Stefan Grosskinsky is a Reader at the Warwick Mathematics Institute and a member of the Centre for Complexity Science. He works on emergent phenomena in complex interacting systems with applications in social and biological sciences, using methods from probability, statistical mechanics and computational approaches. A particular focus of his research is the probabilistic modelling of aggregation and transport processes in the framework of stochastic particle systems, and their applications in physics, biology and economics.

Stefan obtained his PhD in Mathematical Physics at TU Munich in 2004 under the supervision of Herbert Spohn. After a fixed-term appointment as Lecturer in Applicable Mathematics at the Statistical Laboratory in Cambridge and a teaching fellowship at Churchill College, he moved to Warwick in 2007. Since then he has been part of the management team of the Centre for Doctoral Training in Complexity Science and later in Mathematics for Real-World Systems, and is currently coordinator of the associated MSc programme.

Research interests

Stefan’s research on dynamic large deviations in stochastic particle systems (SPS) is related to the programme in data-centric engineering. SPS are minimal models of complex systems, and rare fluctuations of dynamic quantities such as particle or energy currents in physical systems have recently attracted major research interest in statistical mechanics and beyond. Current simulation techniques in that field are based on the classical idea of evolutionary algorithms where a large number of realisations of the process is run in parallel, and subject to selection based on their performance. Optimising such algorithms and providing rigorous bounds on convergence properties continues to be a question of significant research interest across disciplines, and we recently completed a first contribution in collaboration with Letizia Angeli (PhD Enrichment Student), Adam Johansen (Data-Centric Engineering Group Leader) and Andrea Pizzoferrato (Research Associate).

Stefan recently started working on the impact of the monetary system on wealth inequality, as a natural application area for agent-based modelling of aggregation phenomena.
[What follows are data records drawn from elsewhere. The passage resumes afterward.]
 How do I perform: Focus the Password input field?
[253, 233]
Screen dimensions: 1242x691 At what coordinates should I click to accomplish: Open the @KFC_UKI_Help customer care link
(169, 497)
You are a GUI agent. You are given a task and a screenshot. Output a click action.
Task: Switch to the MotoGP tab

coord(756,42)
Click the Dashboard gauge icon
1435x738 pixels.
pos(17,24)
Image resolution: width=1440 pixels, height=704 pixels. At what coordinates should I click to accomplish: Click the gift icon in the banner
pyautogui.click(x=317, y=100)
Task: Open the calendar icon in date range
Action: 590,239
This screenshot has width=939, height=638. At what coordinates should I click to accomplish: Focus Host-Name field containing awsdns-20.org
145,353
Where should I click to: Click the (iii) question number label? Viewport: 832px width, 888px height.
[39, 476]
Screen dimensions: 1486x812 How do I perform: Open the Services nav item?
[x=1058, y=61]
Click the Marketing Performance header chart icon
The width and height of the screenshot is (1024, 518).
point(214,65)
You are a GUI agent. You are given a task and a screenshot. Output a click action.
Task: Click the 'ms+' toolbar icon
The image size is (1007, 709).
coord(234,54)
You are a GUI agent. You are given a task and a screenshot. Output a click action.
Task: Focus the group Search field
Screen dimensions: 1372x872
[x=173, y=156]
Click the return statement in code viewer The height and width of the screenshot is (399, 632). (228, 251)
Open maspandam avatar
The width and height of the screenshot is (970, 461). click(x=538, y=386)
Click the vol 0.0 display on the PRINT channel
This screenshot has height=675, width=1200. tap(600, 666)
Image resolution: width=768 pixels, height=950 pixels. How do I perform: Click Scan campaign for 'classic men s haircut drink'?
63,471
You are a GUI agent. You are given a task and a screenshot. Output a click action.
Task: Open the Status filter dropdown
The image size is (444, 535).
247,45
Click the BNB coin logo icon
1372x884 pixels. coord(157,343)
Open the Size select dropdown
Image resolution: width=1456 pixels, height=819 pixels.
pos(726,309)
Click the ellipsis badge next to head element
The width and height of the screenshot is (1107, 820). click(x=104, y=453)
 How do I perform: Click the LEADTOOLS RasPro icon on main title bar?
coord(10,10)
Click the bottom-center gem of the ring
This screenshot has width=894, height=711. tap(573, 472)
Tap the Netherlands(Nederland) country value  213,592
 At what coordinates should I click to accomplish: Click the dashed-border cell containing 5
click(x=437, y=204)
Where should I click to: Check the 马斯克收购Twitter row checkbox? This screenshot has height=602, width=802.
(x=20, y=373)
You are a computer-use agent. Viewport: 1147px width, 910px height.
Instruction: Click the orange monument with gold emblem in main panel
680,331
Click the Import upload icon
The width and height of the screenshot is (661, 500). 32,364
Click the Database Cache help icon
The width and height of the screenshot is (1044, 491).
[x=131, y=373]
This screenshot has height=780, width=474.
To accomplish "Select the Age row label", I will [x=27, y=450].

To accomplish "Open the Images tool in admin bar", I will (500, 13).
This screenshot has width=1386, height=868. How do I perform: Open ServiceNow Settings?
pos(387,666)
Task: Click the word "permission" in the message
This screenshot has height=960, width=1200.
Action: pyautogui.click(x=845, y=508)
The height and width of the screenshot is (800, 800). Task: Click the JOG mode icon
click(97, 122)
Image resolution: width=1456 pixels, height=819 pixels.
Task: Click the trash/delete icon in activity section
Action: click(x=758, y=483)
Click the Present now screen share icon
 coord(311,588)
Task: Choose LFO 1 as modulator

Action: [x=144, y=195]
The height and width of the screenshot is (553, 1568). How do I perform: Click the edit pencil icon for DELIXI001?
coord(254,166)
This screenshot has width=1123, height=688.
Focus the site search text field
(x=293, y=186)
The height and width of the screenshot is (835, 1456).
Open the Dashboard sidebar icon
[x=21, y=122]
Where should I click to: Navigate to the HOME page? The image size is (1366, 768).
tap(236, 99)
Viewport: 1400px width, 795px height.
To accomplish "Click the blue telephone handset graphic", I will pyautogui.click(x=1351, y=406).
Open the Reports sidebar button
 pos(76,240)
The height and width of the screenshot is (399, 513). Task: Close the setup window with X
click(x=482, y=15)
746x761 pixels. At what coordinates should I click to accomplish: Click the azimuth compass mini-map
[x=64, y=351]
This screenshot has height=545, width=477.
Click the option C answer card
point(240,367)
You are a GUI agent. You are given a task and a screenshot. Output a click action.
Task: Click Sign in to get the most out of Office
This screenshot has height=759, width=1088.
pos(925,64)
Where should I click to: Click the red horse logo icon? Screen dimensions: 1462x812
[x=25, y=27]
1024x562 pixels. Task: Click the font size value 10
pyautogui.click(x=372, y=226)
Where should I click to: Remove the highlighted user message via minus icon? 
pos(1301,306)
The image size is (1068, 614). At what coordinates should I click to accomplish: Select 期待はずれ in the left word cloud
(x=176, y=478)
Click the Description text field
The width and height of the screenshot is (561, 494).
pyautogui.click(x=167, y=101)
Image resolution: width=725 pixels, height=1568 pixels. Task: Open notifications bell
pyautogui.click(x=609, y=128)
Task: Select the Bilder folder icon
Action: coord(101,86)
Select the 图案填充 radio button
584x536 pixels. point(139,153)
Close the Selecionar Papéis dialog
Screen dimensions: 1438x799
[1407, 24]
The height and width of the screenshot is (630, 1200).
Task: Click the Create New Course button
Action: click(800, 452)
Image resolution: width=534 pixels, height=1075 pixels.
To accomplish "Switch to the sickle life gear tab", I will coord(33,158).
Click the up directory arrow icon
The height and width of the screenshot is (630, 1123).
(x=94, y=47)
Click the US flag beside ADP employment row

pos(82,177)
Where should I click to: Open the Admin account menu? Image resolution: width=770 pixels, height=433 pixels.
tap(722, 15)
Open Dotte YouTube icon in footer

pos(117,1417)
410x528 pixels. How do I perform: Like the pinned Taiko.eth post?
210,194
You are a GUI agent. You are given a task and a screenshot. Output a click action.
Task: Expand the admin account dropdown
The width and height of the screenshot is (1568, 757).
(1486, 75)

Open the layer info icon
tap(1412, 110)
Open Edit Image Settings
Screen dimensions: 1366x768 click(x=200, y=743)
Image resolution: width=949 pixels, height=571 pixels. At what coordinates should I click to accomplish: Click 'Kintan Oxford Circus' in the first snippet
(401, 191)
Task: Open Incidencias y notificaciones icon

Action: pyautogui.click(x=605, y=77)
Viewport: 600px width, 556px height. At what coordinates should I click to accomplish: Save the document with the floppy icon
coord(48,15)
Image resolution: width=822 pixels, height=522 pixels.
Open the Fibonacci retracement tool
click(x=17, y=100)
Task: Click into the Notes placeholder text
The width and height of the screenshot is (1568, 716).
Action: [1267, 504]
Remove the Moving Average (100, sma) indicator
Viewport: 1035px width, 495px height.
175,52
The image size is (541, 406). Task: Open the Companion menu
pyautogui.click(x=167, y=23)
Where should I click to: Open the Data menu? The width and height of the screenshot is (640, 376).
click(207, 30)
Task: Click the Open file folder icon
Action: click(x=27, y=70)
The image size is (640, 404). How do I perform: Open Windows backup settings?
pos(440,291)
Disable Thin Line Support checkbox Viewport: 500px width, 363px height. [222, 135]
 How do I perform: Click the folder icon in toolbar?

The aim is to build on foundational work from econophysics in combination with data from the UK economy, to gain a detailed understanding of monetary dynamics and its role during and since the financial crisis in 2008. This is related to the Turing's economic data science programme, and current collaborators are Alexander Karalis Isaac (Warwick Economics) and Samuel Forbes (PhD student at the CDT Mathematics for Real-World Systems in Warwick).